RIO - O crescimento de 4% ao ano no período 1997/2002, estimado no cenário realizado pelos economistas da área de Planejamento do BNDES, deve ser analisado dentro da seguinte perspectiva: o crescimento demográfico previsto é de 1,2% ao ano, muito abaixo da taxa anual de 2,7% das décadas de 60 e 70. Ou seja, a taxa de 4% estimada pelo BNDES significaria, de fato, um crescimento de 2,4% ao ano da renda per capita, já no período 1995/1998.
Trata-se de um desempenho superior aos registrados nos governos Figueiredo e Collor/Itamar, e igual à média dos cinco anos do governo Sarney. Com uma diferença fundamental: ‘‘ocorrerá em um ambiente de maior previsibilidade quanto ao futuro viabilizada pela estabilização’’, enfatizam os técnicos do Banco.
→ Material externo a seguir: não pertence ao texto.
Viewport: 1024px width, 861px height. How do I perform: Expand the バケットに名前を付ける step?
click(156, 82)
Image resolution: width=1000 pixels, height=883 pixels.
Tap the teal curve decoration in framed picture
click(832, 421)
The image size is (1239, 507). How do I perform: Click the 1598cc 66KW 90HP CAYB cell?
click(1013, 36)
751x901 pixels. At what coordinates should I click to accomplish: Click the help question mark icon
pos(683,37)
A taxa de crescimento da renda per capita no governo Sarney foi de 2,4%; no governo Collor/Itamar ficou negativa em 0,6%; na era Figueiredo não se alterou (0,0%). A renda per capita prevista para 1999/2002 é de 2,9%, com as perspectivas de taxas de crescimento do PIB maiores ao longo do tempo (1999/2002).
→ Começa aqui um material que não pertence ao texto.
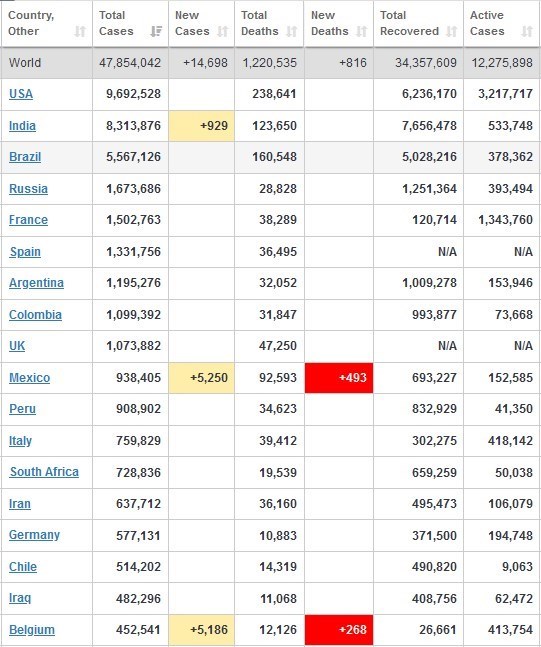Sort by Country, Other column arrows
Screen dimensions: 541x647
pos(80,31)
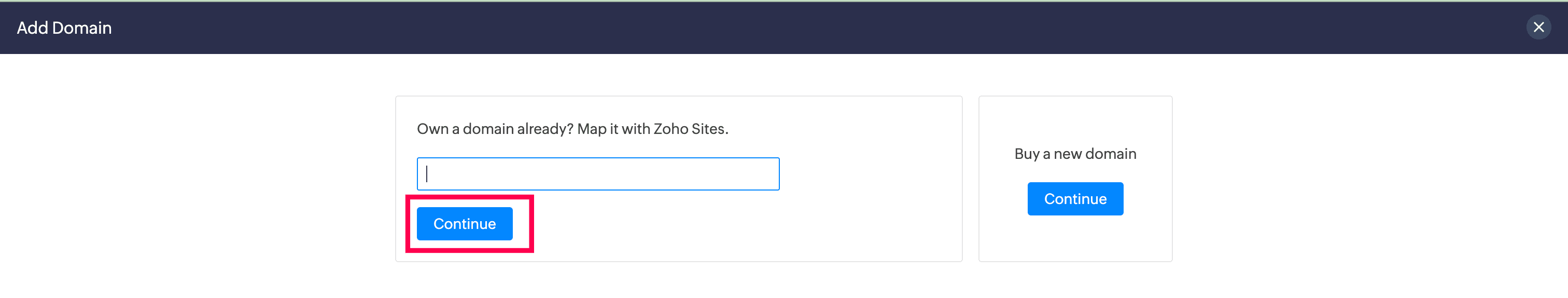1568x298 pixels.
Task: Click 'Own a domain already?' text
Action: [x=494, y=129]
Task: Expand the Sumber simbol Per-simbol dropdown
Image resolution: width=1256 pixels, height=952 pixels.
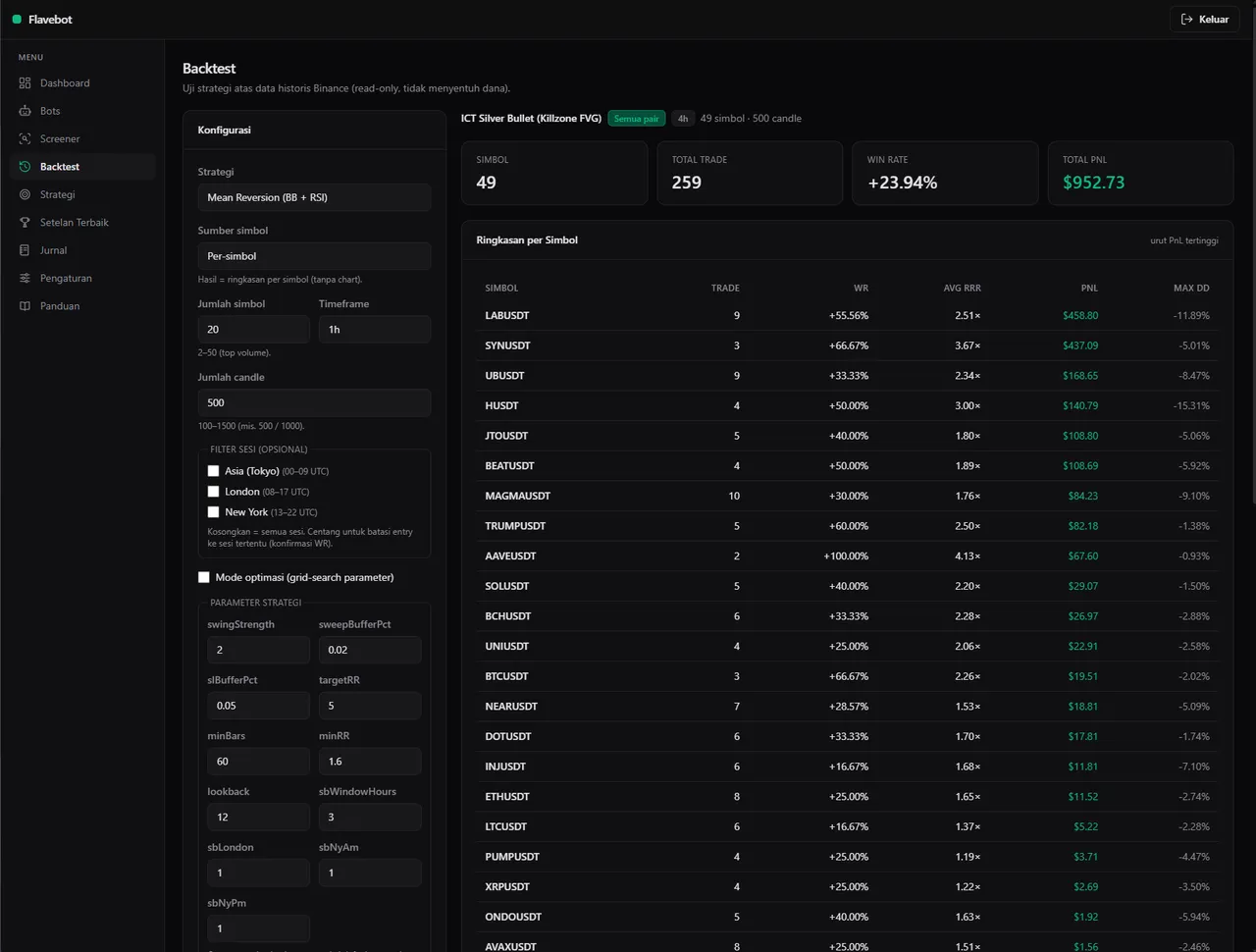Action: pos(314,256)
O economista Fábio Giambiagi, da área de planejamento do BNDES, observa que mesmo que a taxa de crescimento média do PIB de 4,0% entre 1997 e 2002 fique abaixo dos 5,5% registrados no período 1951/1996, e seja significativamente inferior à observada na década de 1970, o crescimento acumulado da renda per capita em seis anos seria de 18%, ‘‘o que não pode ser considerado desprezível.’’
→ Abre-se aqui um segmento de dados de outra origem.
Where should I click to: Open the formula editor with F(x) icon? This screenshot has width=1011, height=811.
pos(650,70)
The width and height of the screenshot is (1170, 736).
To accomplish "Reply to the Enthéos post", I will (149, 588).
Uma comparação com o Chile revela um comportamento semelhante ao esperado para o Brasil. O período posterior ao ajuste macroeconômico foi marcado por um lento crescimento da renda per capita. Após quedas reais de 15,1% e 4,4%, nos anos de 1982 e 1983, respectivamente, a renda per capita começou a recuperar-se, atingindo o nível registrado em 1981 apenas em 1998. A análise consta da carta de abertura da Sinopse Econômica do BNDES que será divulgada nesta semana.